TV ad spend is on the decline. Brands used to consider TV the most important marketing channel for reaching customers but as more people consume digital formats, the marketing paradigm has shifted. “Television advertising sales in the U.S. fell 7.8 percent to $61.8 billion last year, the steepest drop outside of a recession in at least 20 years, while sales at cable networks slumped for the first time in almost a decade,” says Lucas Shaw, writing for Bloomberg.
There are still a few anomalies. Big sports and entertainment events — like the Olympics and the Grammy Awards — pull in big viewing numbers, but these are few and far between. Marketers are even reluctant to spend big bucks on televised NFL games. Ad revenue from in-game NFL programs on all networks dropped 1.2 percent during the 2017 regular season.
If video killed the radio star, could digital kill off TV for good?

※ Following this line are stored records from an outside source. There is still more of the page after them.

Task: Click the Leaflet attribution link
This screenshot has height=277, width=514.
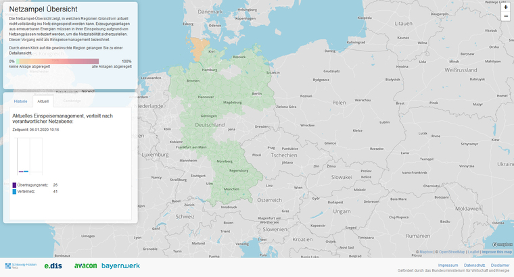Action: [472, 252]
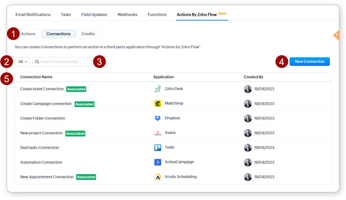Open the Create ticket Connection entry
This screenshot has height=200, width=346.
(42, 89)
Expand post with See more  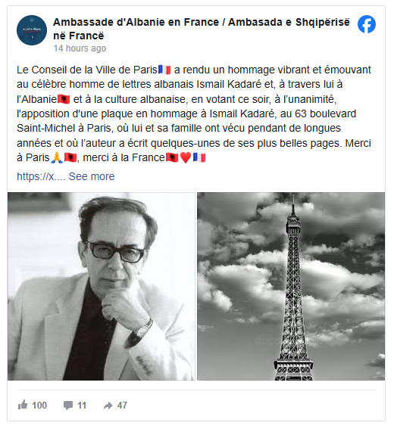92,176
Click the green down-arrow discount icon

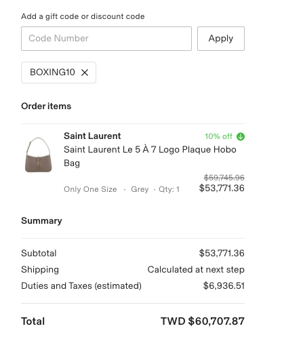(241, 136)
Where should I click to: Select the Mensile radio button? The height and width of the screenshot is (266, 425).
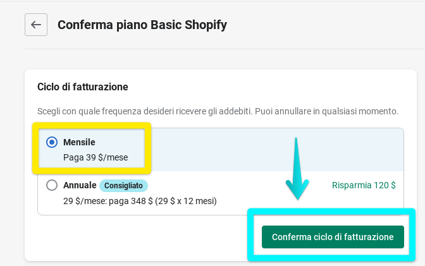click(x=52, y=142)

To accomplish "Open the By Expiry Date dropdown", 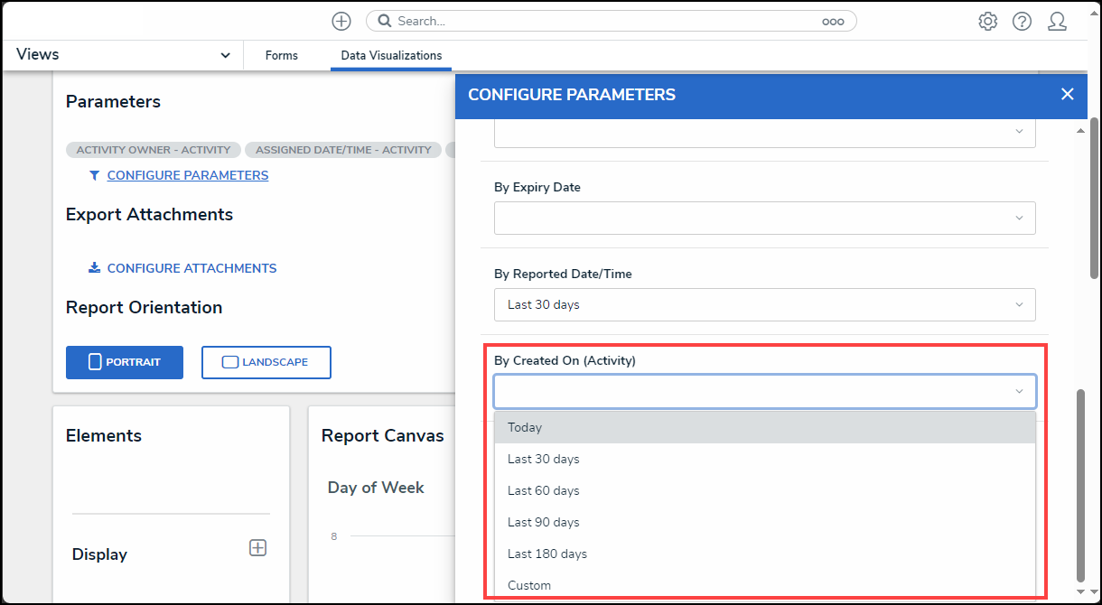I will pyautogui.click(x=764, y=218).
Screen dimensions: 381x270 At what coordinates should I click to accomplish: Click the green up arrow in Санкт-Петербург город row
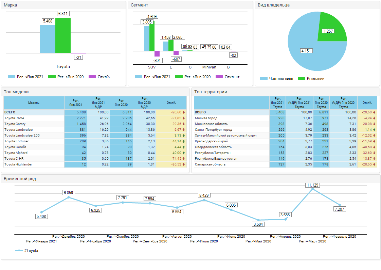(374, 130)
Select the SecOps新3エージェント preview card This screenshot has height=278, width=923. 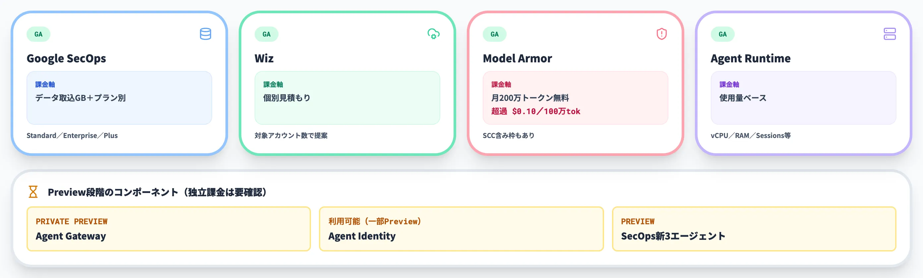coord(754,229)
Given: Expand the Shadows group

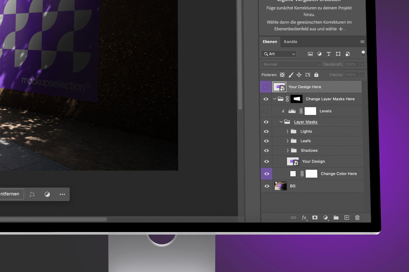Looking at the screenshot, I should (288, 151).
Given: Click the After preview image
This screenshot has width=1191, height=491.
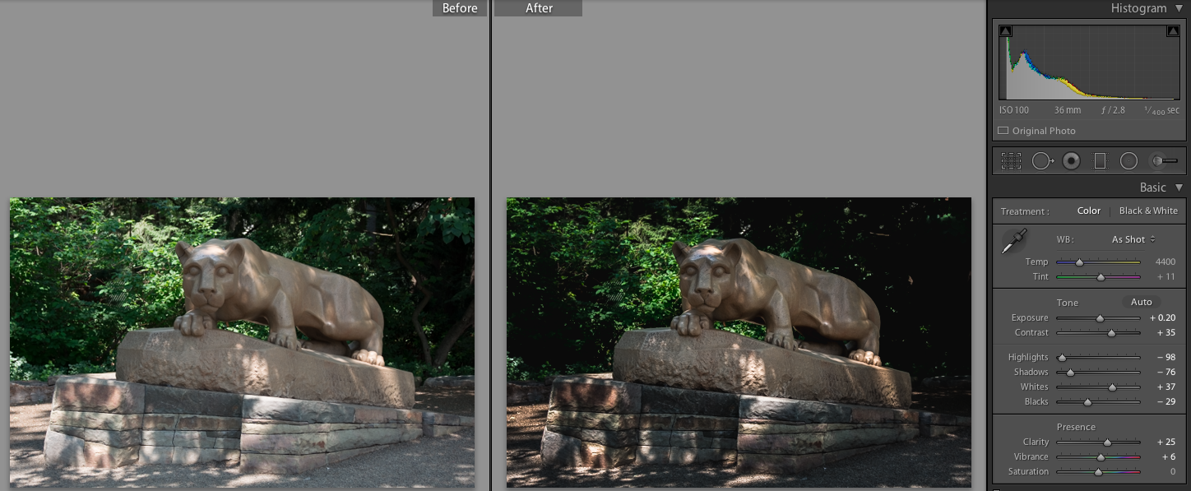Looking at the screenshot, I should pyautogui.click(x=739, y=342).
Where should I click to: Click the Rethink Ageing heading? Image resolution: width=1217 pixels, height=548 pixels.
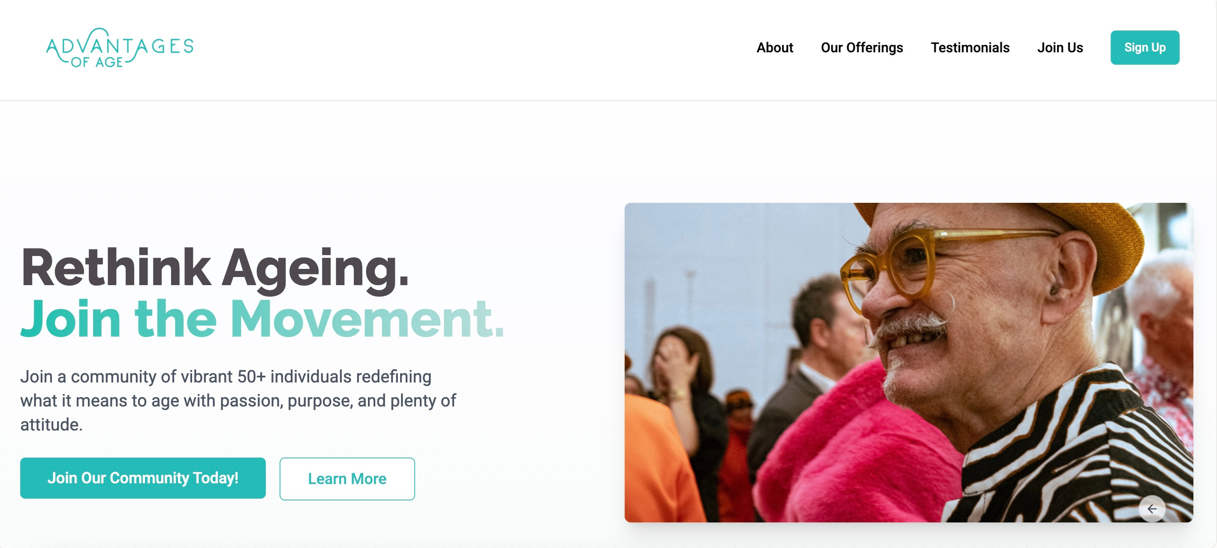tap(215, 268)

Perhaps. Sixty-one percent of young adults in the United States say the primary way they watch TV is through streaming services like Netflix and HBO Go. Just five percent of millennials mainly watch TV through a digital antenna. This suggests a major shift in viewing habits over the last decade or so. The big four networks — ABC, CBS, Fox and NBC — still rule the airwaves, but young people have jumped ship. It’s not just people in their teens and 20s, either. Thirty-seven percent of 30-49-year-olds watch most of their TV through online streaming platforms. This number drops to 10 percent in the 50-64-year-old age range.
Marketers can benefit from changing TV tastes. Unlike TV ads, which are unaccountable, brands personalize digital ads to different customer segments. Data-driven marketing lets companies tailor ads based on a customer’s interests, preferences or buying habits. The result? Creative, curated ads that provide marketers with a return on their investment.
Digital marketing is going through a golden age, so it’s a good idea to strike while the iron’s hot. Partnering with an ad platform gives you the best chance of success. It’s a team effort, where everyone has a role to play. Together, you can reach customers at every single stage of the sales cycle using search, video and display ads.
As TV spend continues to drop, marketers spent 50 percent more on digital ads in 2017 than they did in 2016, according to one study. Perhaps in a few years, marketers will turn off their TVs for good.